Slightly over one-third of patients with dementia had a diagnosis of AD alone (34%), while 21% had a diagnosis of vascular dementia alone, with a small proportion of patients (3%) having a diagnosis of both.
For women on combination HRT, there was an 11% increased risk of being diagnosed with AD among those who took HRT for 5 to 9 years (OR: 1.11; 95% CI, 1.04-1.20)—an extra 4.5 cases (1.5-7.7 cases) compared to non-HRT users.
For those who took HRT for ≥10 years, the risk of developing AD was 19% higher (OR: 1.19; 95% CI, 1.06-1.33)—suggesting that the risk of developing AD increases by 1.2% for each year of HRT use—an extra 7.4 cases (2.5-12.9 cases) compared to non-HRT users, as the authors noted.
As Vinogradova emphasized, observational studies cannot point to causation but only to risk associations between different circumstances and specific outcomes.
However, some biological studies have suggested that estrogen possibly protects against dementia and that this protective effect might be reduced or eliminated by the concomitant use of progestogen.
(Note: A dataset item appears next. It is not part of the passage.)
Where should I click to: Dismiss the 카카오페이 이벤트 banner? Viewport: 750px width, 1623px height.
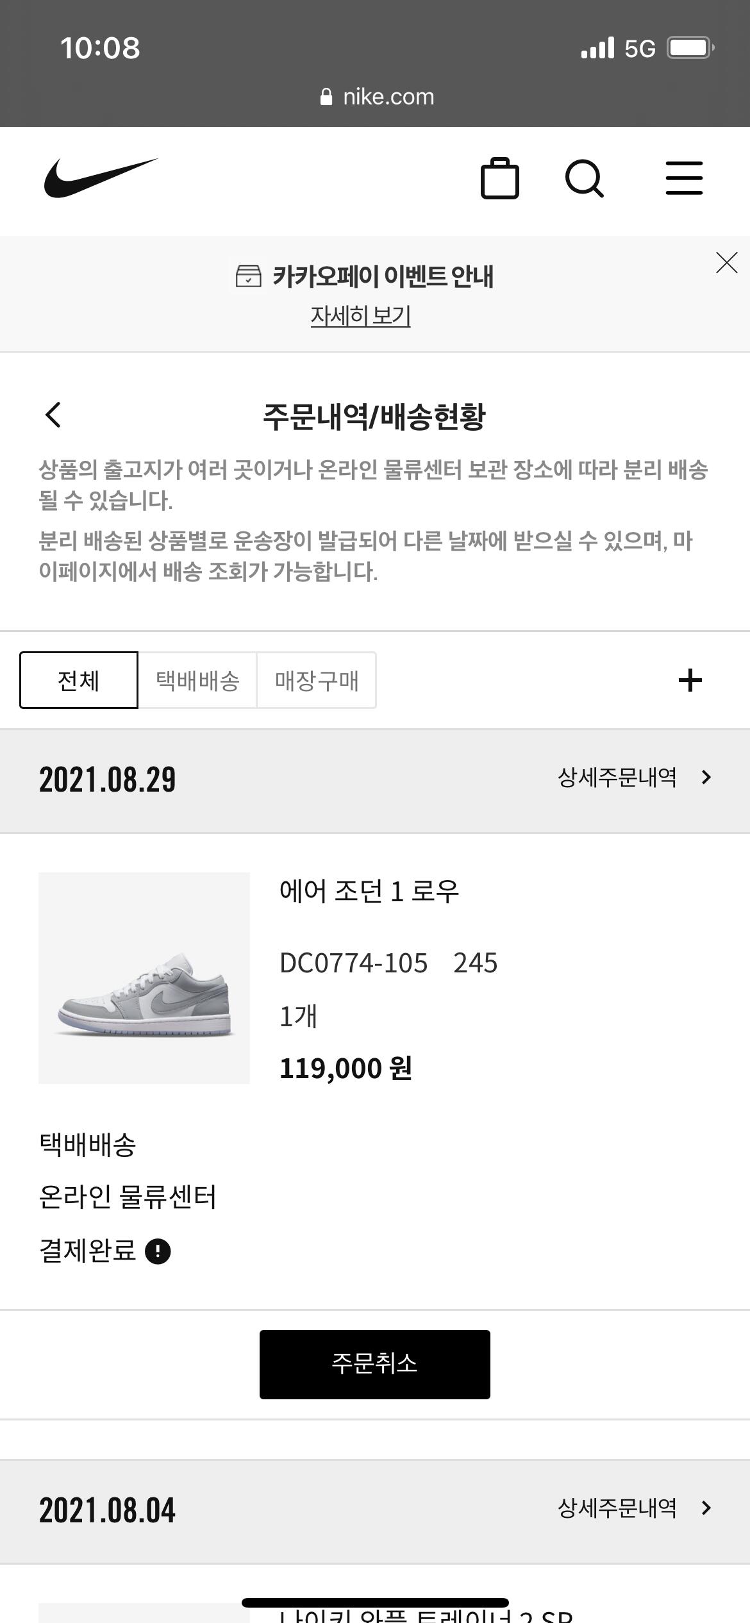click(x=727, y=263)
Moreover, the largest randomized HRT trial ever done evaluating the potential association between HRT use and dementia risk—the Women’s Health Initiative Memory Study—showed an increased risk of dementia in women who took estrogen with or without medroxyprogesterone even though results were not statistically significant for those who took estrogen alone.
In an accompanying editorial, lead editorialist JoAnn Manson, MD, Brigham and Women’s Hospital and Harvard Medical School, Boston, Massachusetts and colleagues pointed out that the average age of women at the first captured prescription for HRT in the study was actually very old, at 67.5 years.
“Most women initiate hormone therapy for symptom relief earlier in the postmenopause period,” as they observed.
Thus, women deemed to be HRT users in the study may have received HRT treatment for several years before the study interval analyzed, while women classified as non-users might have actually used HRT earlier on in their menopause but had no prescriptions listed, as they argued.
Even while the authors themselves suggest that findings for the overall cohort were similar to those observed among women diagnosed with dementia under the age of 80—among whom there was more complete data on HRT use—”[t]hat subgroup…was the only group to show a statistically significantly lower risk of dementia with estrogen alone,” Manson and colleagues pointed out.
“In this context, early initiation and use of progestogen might be important factors in conferring a decreased risk of dementia,” they observed.
Overall, the editorialists stressed that observations from the study should not change current recommendations not to use HRT to prevent dementia.
“At the same time, it is helpful for providers to put dementia findings in context for patients,” Mason and colleagues suggested.
“The primary indication for hormone therapy continues to be the treatment of vasomotor symptoms, and the current study should provide reassurance for women and their providers when treatment is prescribed for that reason,” they concluded.
-
HRT use did not increase risk of dementia regardless of the type of hormones or the dose taken in women 55 years of age and older.
-
Results from this observational study are reassuring for women who need HRT for the treatment of menopausal symptoms.
Pam Harrison, Contributing Writer, BreakingMED™
Funding for the two databases initially analyzed was provided by the National Institute for Health Research School for Primary Care Research.
Neither Vinogradova nor Mason had any conflicts of interest to declare.